> **Reading text**:
** BEGIN **

In honour of the 2018 Snooker World Championships which are being played this month, April’s puzzle has a snooker theme.

Basically, your task is to count how many ways there are of making a break of exactly 100 points.  First, some quick information on the relevant rules of scoring a break for those unfamiliar with the game (if you are familiar, you can skip over this).

At the start of a frame a snooker table has 15 Red balls, worth 1 point each, and 6 coloured balls worth between 2 and 7 points as follows:

Yellow = 2 points

Green = 3 points

Brown = 4 points

Blue = 5 points

Pink = 6 points

Black = 7 points

A ‘break’ is the total score earned by a player during a single visit to the table.  The visit is over once the player misses a ball (or clears the table).  Making a century break (100 points or more) is a big deal.  Assuming there is at least 1 red ball still on the table, a player’s first shot at the start of a visit will always be a Red ball.  If the red ball is potted, it stays in the pocket and the player then attempts to pot a coloured ball (their choice which one).  If the colour is potted, it is placed back on the table and the player then attempts another red ball, then a colour, then a red and so on.  This goes on until the final red is potted, at which point the player pots a coloured ball of their choice, which is then placed back on the table, leaving the six coloured balls on the table.  The player must then pot those in order from Yellow to Black, and they will stay in the pocket once potted.  If at any point the player misses a ball, the break is over.  The value of the break is the value of all balls potted, and a break can be characterised by the sequence of balls potted in the specified order.  The maximum possible break (ignoring the free-ball rule, which this question is ignoring) is 147, earned by potting Red then Black 15 times in a row, and then the six colours in order.  This earns (1+7)*15 + (2+3+4+5+6+7) = 147 points.

** END **

> **Short task A**: Copy the passage from the snooker puzzle text word for word, starting with "In honour of" and going on through "skip over this).".
> **Short task B**: Carry the snooker puzzle text forward from the point where it stops.

Records for locating displayed items
** BEGIN **

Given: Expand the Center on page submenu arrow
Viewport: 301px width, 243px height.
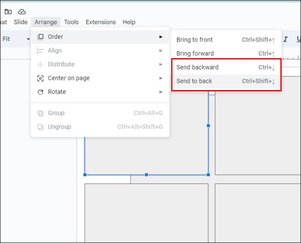Looking at the screenshot, I should click(x=161, y=78).
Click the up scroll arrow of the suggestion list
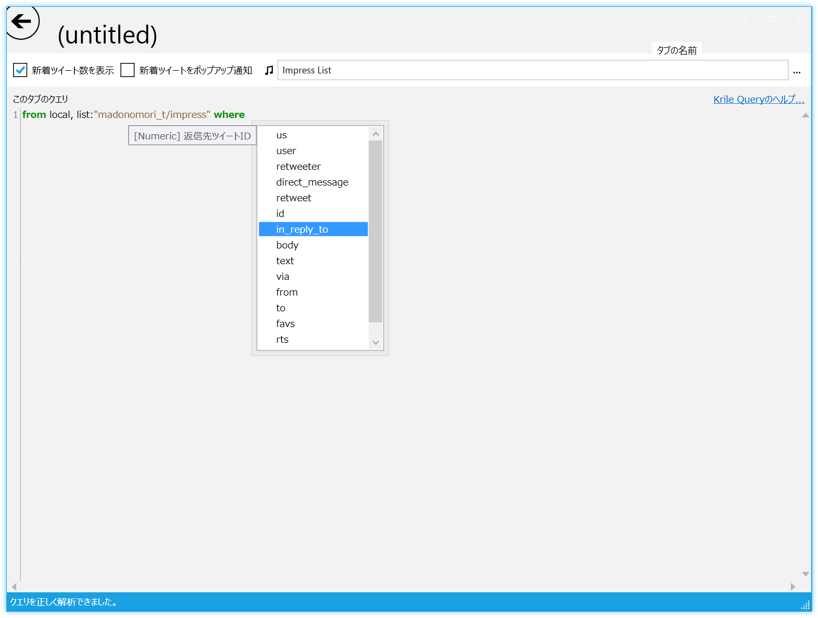Image resolution: width=818 pixels, height=618 pixels. pyautogui.click(x=375, y=133)
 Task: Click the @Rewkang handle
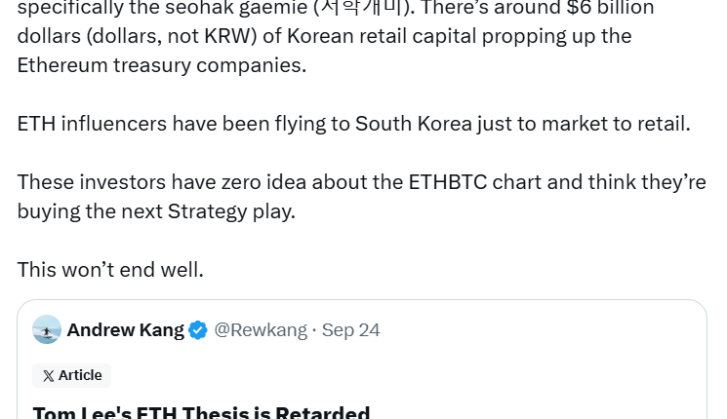(260, 330)
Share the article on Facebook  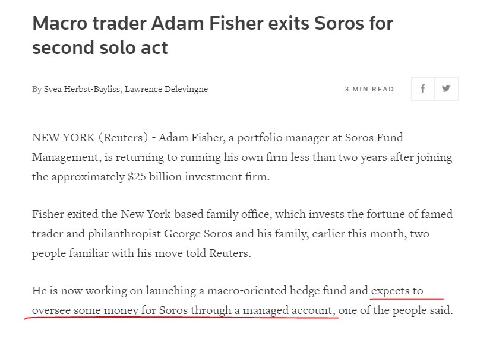(x=422, y=89)
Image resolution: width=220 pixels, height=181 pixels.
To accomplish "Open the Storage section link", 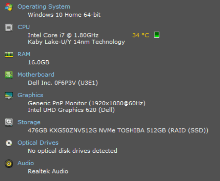I will pyautogui.click(x=29, y=122).
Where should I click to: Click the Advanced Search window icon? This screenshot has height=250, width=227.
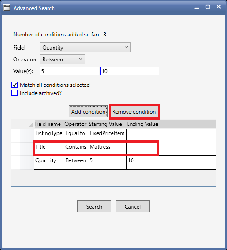click(6, 8)
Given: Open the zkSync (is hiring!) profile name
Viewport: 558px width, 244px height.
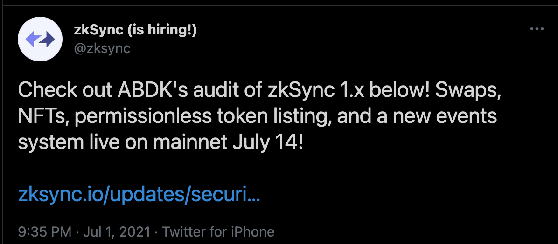Looking at the screenshot, I should [x=135, y=31].
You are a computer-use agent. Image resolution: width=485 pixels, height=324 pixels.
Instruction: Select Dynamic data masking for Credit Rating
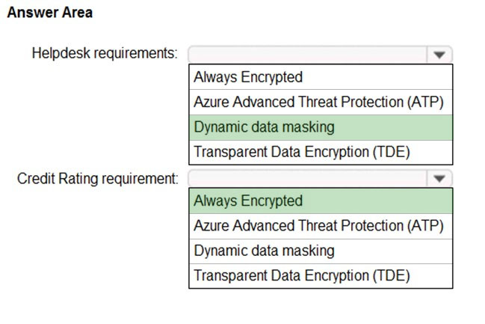tap(321, 251)
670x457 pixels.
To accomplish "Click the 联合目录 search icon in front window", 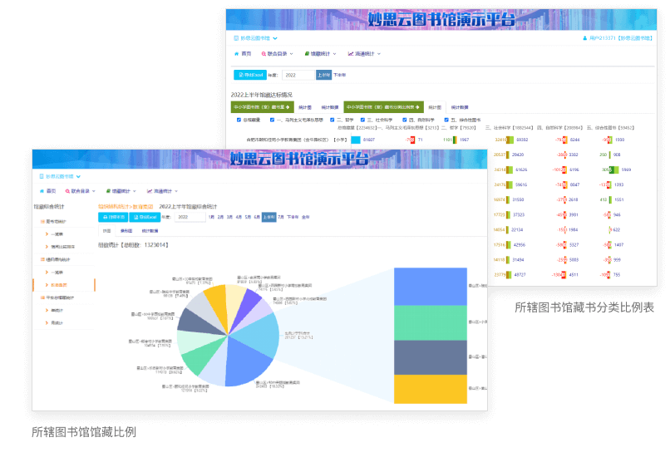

** END **

> **Final result A**:
In honour of the 2018 Snooker World Championships which are being played this month, April’s puzzle has a snooker theme.

Basically, your task is to count how many ways there are of making a break of exactly 100 points.  First, some quick information on the relevant rules of scoring a break for those unfamiliar with the game (if you are familiar, you can skip over this).

> **Final result B**:
Note that every break greater than zero will commence with a Red ball, except when only coloured balls remain, in which case the break will begin with the lowest value coloured ball.  From this you can see that every break of more than 27 must begin with a Red ball.

The primary challenge this month is to count the number of ways of possible breaks (characterised by the sequence of balls potted) that earn exactly 100 points (assume our player misses the next shot after scoring exactly 100, unless there are no balls remaining).

For example, there are exactly 5 sequences of 5 point breaks:

1. Blue
2. Yellow, Green
3. Red, Brown
4. Red, Green, Red
5. Red, Yellow, Yellow

Note that sequences (a), (b) and (e) are special cases.  (A) can only occur when the break begins with just the Blue, Pink and Black balls remaining.  (B) can only occur when the break begins with just the 6 coloured balls remaining, and (e) can only occur when the break begins with exactly 1 red and the 6 coloured balls remaining.

Also, a sequence of Red, Blue, Red, Black (which we can write as 1-5-1-7) is a different sequence to Red, Black, Red, Blue (which we can write as 1-7-1-5).  Order matters!

So, how many 100-point break sequences are there?

If that is too easy for you, then here’s an extension question.  What value of break (from a minimum of 1 to a maximum of 147) has the most possible sequences?  If you really want to impress me, show me a graph or table of the number of sequences for all possible break values from 1 to 147.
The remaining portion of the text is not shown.